WHAT YOU SHOULD DO: Return all of the lines below exactly as they are.

SUPPLIED RECORDS:
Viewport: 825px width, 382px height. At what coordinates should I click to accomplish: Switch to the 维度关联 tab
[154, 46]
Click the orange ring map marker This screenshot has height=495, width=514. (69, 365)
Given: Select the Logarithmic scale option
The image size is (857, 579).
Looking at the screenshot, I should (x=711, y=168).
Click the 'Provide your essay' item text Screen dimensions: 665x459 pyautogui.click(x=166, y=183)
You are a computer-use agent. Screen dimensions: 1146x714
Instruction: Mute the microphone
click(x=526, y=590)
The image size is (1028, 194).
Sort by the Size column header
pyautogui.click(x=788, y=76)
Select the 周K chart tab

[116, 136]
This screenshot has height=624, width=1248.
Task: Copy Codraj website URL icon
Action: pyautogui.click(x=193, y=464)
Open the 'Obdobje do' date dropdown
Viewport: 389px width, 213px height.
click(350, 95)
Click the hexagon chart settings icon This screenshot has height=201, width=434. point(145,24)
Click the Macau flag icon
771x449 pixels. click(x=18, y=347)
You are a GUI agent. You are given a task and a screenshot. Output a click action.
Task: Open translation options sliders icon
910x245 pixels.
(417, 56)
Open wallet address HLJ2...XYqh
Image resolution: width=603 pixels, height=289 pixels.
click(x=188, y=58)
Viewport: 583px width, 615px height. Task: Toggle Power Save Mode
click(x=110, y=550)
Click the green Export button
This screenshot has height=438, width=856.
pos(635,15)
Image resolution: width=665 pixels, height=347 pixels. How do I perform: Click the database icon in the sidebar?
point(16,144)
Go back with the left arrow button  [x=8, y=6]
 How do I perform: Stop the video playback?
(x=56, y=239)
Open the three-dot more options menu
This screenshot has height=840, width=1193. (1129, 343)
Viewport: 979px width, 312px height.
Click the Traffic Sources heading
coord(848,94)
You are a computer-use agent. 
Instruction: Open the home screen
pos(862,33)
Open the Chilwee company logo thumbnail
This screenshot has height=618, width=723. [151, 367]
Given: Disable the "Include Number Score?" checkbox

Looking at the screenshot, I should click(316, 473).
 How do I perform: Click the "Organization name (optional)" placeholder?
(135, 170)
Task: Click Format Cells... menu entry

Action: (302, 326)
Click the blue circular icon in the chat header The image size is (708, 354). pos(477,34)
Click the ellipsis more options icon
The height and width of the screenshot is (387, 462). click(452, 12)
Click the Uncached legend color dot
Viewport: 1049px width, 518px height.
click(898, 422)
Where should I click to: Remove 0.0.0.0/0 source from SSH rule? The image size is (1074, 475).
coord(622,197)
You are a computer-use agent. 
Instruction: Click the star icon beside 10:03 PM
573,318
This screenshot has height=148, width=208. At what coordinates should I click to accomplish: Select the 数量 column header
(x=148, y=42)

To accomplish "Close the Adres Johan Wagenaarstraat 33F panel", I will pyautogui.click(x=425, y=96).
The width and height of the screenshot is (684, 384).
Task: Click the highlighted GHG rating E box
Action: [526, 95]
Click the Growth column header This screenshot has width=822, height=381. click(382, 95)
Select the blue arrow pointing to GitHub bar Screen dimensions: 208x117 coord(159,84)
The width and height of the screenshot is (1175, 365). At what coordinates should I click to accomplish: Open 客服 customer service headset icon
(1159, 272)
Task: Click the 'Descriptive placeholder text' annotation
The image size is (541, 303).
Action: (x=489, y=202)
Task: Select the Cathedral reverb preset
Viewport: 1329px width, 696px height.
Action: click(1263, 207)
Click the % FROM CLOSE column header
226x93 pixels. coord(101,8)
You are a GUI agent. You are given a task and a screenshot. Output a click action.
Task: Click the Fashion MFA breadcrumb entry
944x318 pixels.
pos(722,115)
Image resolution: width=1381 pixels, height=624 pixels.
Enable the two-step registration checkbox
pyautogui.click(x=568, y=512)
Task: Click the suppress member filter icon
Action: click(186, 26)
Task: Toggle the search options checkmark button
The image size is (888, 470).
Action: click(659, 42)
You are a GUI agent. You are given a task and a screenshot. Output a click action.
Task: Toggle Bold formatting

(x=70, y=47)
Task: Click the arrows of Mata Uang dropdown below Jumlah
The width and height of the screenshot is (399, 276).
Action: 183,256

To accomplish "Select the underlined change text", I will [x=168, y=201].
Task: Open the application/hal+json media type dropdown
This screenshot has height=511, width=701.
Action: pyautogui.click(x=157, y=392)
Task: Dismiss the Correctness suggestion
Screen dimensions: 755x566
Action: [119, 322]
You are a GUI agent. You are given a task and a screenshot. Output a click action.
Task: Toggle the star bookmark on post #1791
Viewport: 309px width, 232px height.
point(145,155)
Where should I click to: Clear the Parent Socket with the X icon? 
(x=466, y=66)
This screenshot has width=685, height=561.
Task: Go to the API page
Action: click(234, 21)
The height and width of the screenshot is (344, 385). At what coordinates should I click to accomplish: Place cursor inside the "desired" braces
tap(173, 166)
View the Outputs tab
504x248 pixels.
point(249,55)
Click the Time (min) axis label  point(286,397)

ANSWER TO THIS TASK:
Viewport: 825px width, 382px height. At what coordinates should I click to accomplish: Switch to the 维度关联 tab
[154, 46]
Click the orange ring map marker This screenshot has height=495, width=514. (69, 365)
Given: Select the Logarithmic scale option
The image size is (857, 579).
Looking at the screenshot, I should (x=711, y=168).
Click the 'Provide your essay' item text Screen dimensions: 665x459 pyautogui.click(x=166, y=183)
You are a computer-use agent. Screen dimensions: 1146x714
Instruction: Mute the microphone
click(x=526, y=590)
The image size is (1028, 194).
Sort by the Size column header
pyautogui.click(x=788, y=76)
Select the 周K chart tab

[116, 136]
This screenshot has height=624, width=1248.
Task: Copy Codraj website URL icon
Action: pyautogui.click(x=193, y=464)
Open the 'Obdobje do' date dropdown
Viewport: 389px width, 213px height.
click(350, 95)
Click the hexagon chart settings icon This screenshot has height=201, width=434. point(145,24)
Click the Macau flag icon
771x449 pixels. click(x=18, y=347)
You are a GUI agent. You are given a task and a screenshot. Output a click action.
Task: Open translation options sliders icon
910x245 pixels.
(417, 56)
Open wallet address HLJ2...XYqh
Image resolution: width=603 pixels, height=289 pixels.
click(x=188, y=58)
Viewport: 583px width, 615px height. Task: Toggle Power Save Mode
click(x=110, y=550)
Click the green Export button
This screenshot has height=438, width=856.
pos(635,15)
Image resolution: width=665 pixels, height=347 pixels. How do I perform: Click the database icon in the sidebar?
point(16,144)
Go back with the left arrow button  [x=8, y=6]
 How do I perform: Stop the video playback?
(x=56, y=239)
Open the three-dot more options menu
This screenshot has height=840, width=1193. (1129, 343)
Viewport: 979px width, 312px height.
Click the Traffic Sources heading
coord(848,94)
You are a computer-use agent. 
Instruction: Open the home screen
pos(862,33)
Open the Chilwee company logo thumbnail
This screenshot has height=618, width=723. [151, 367]
Given: Disable the "Include Number Score?" checkbox

Looking at the screenshot, I should click(316, 473).
 How do I perform: Click the "Organization name (optional)" placeholder?
(135, 170)
Task: Click Format Cells... menu entry

Action: (302, 326)
Click the blue circular icon in the chat header The image size is (708, 354). pos(477,34)
Click the ellipsis more options icon
The height and width of the screenshot is (387, 462). click(452, 12)
Click the Uncached legend color dot
Viewport: 1049px width, 518px height.
click(898, 422)
Where should I click to: Remove 0.0.0.0/0 source from SSH rule? The image size is (1074, 475).
coord(622,197)
You are a computer-use agent. 
Instruction: Click the star icon beside 10:03 PM
573,318
This screenshot has height=148, width=208. At what coordinates should I click to accomplish: Select the 数量 column header
(x=148, y=42)

To accomplish "Close the Adres Johan Wagenaarstraat 33F panel", I will pyautogui.click(x=425, y=96).
The width and height of the screenshot is (684, 384).
Task: Click the highlighted GHG rating E box
Action: [526, 95]
Click the Growth column header This screenshot has width=822, height=381. click(382, 95)
Select the blue arrow pointing to GitHub bar Screen dimensions: 208x117 coord(159,84)
The width and height of the screenshot is (1175, 365). At what coordinates should I click to accomplish: Open 客服 customer service headset icon
(1159, 272)
Task: Click the 'Descriptive placeholder text' annotation
The image size is (541, 303).
Action: (x=489, y=202)
Task: Select the Cathedral reverb preset
Viewport: 1329px width, 696px height.
Action: click(1263, 207)
Click the % FROM CLOSE column header
226x93 pixels. coord(101,8)
You are a GUI agent. You are given a task and a screenshot. Output a click action.
Task: Click the Fashion MFA breadcrumb entry
944x318 pixels.
pos(722,115)
Image resolution: width=1381 pixels, height=624 pixels.
Enable the two-step registration checkbox
pyautogui.click(x=568, y=512)
Task: Click the suppress member filter icon
Action: click(186, 26)
Task: Toggle the search options checkmark button
The image size is (888, 470).
Action: click(659, 42)
You are a GUI agent. You are given a task and a screenshot. Output a click action.
Task: Toggle Bold formatting

(x=70, y=47)
Task: Click the arrows of Mata Uang dropdown below Jumlah
The width and height of the screenshot is (399, 276).
Action: 183,256

To accomplish "Select the underlined change text", I will [x=168, y=201].
Task: Open the application/hal+json media type dropdown
This screenshot has height=511, width=701.
Action: pyautogui.click(x=157, y=392)
Task: Dismiss the Correctness suggestion
Screen dimensions: 755x566
Action: [119, 322]
You are a GUI agent. You are given a task and a screenshot. Output a click action.
Task: Toggle the star bookmark on post #1791
Viewport: 309px width, 232px height.
point(145,155)
Where should I click to: Clear the Parent Socket with the X icon? 
(x=466, y=66)
This screenshot has width=685, height=561.
Task: Go to the API page
Action: click(234, 21)
The height and width of the screenshot is (344, 385). At what coordinates should I click to accomplish: Place cursor inside the "desired" braces
tap(173, 166)
View the Outputs tab
504x248 pixels.
point(249,55)
Click the Time (min) axis label  point(286,397)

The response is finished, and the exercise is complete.